Ein fiktiver Unterhaltsanspruch gehört nicht zu den eigenen Einkünften und Bezügen eines Kindes. Nur wenn der Unterhalt tatsächlich zufließt, ist er in die Kindergeldberechnung einzubeziehen.

 

Sachverhalt

Eine angehende Bankkauffrau wurde während ihrer Ausbildung schwanger und konnte diese erst nach Mutterschutz und Elternzeit abschließen. Mit dem Vater des Kindes lebte sie nicht zusammen, auch war sie nicht mit ihm verheiratet. Der Vater zahlte nur für das Kind Unterhalt, für die Mutter zahlte er nichts. Fraglich war, ob die Kindesmutter steuerlich noch als Kind zu berücksichtigen ist und ihre Eltern daher einen Anspruch auf Kindergeld haben. Den Eltern wurde das Kindergeld mit dem Argument verwehrt, dass ihre Tochter einen fiktiven Unterhaltsanspruch gegenüber dem Kindesvater hat (aus § 1615I Abs. 2 BGB) und ihre Einkünfte und Bezüge deshalb den maßgeblichen Grenzbetrag von (damals) 7.680 EUR übersteigen.

 

Entscheidung

Das FG entschied, dass ein fiktiver Unterhaltsanspruch nicht bei der Berechnung der eigenen Einkünfte und Bezüge des Kindes einbezogen werden darf.
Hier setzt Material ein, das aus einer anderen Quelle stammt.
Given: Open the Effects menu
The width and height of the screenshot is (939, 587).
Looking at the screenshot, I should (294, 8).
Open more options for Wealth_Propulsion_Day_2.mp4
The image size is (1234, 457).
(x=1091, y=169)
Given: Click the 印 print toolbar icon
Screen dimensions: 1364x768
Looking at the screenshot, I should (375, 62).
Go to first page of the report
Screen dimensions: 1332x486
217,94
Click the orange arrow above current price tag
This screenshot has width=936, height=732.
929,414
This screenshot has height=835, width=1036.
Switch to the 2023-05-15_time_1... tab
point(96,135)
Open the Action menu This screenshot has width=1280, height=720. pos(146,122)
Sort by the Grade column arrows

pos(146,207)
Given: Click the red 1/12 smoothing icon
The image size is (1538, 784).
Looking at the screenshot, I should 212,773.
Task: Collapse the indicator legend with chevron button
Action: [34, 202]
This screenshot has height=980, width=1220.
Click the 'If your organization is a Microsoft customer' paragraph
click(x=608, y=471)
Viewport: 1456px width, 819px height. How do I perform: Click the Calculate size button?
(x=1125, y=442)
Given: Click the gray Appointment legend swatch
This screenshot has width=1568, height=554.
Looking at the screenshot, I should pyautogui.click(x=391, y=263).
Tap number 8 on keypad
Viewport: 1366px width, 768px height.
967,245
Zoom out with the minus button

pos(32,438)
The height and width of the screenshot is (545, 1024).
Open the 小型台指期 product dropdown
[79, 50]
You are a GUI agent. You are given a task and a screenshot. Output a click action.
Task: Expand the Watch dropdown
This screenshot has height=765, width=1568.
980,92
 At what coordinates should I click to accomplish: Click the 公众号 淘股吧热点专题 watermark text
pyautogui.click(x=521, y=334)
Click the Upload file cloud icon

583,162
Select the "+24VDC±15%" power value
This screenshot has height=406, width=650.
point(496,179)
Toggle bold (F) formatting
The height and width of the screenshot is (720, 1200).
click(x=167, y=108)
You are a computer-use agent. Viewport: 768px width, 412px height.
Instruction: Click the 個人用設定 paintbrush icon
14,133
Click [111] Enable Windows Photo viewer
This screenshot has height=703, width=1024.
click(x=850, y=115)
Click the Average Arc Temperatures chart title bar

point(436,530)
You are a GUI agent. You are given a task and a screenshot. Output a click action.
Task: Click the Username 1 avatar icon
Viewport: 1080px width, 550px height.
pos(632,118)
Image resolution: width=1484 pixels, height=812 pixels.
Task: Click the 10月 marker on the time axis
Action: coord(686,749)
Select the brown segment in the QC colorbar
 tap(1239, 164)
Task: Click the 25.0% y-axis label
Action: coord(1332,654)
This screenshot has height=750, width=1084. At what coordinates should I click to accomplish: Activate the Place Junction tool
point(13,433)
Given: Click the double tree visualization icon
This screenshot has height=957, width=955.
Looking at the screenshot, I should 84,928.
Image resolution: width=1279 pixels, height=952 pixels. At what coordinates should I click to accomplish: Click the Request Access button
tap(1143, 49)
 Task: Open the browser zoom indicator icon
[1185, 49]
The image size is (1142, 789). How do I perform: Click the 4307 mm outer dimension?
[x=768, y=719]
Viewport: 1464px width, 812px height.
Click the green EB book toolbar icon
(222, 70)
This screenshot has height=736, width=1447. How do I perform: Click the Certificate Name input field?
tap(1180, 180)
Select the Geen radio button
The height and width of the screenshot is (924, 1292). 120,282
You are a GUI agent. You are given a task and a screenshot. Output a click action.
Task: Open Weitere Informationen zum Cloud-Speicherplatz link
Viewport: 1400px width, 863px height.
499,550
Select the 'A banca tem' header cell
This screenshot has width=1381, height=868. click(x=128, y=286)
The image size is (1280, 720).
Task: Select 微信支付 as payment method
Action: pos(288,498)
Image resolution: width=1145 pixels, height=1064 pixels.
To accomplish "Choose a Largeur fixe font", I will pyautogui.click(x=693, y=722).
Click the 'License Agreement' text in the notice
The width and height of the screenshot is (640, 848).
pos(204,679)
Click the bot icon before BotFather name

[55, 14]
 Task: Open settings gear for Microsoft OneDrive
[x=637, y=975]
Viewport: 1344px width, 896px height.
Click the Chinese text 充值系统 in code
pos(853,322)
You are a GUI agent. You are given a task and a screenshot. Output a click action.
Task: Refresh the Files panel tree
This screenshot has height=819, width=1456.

Zwar verneinte das FG zunächst, dass im Urteilsfall überhaupt ein Unterhaltanspruch bestand. Diese Feststellung war jedoch nicht streitentscheidend, da nach Ansicht des Gerichts der Anspruch allein noch keine Einbeziehung rechtfertigt. Vielmehr muss der Unterhalt dem Kind auch tatsächlich zugeflossen sein. Dies war nicht der Fall. Neben den tatsächlich zugeflossenen Mitteln dürfen zudem nur Einkünfte und Bezüge einbezogen werden, auf die das Kind verzichtet hat. Einen solchen Verzicht auf Unterhalt erkannte das FG im Urteilsfall aber nicht. Die Richter gingen davon aus, dass die Mutter nichts von einem etwaigen Unterhaltsanspruch wusste und daher auch nicht bewusst auf diesen verzichten konnte. In der Konsequenz war daher kein fiktiver Unterhaltsanspruch zu berücksichtigen, sodass die Kindesmutter unter dem Grenzbetrag von 7.680 EUR blieb und steuerlich noch als Kind zu berücksichtigen war.

 

Hinweis

Ein volljähriges Kind wird aktuell steuerlich nur berücksichtigt, wenn es Einkünfte und Bezüge von nicht mehr als 8.004 EUR bezogen hat (§ 32 Abs. 4 S. 2 EStG). Bis zum Veranlagungszeitraum 2009 lag diese Grenze noch bei 7.680 EUR. Die Überschreitung des Grenzbetrags kann nicht dadurch umgangen werden, dass das Kind bewusst auf Einkünfte oder Bezüge verzichtet (§ 32 Abs. 4 S. 9 EStG).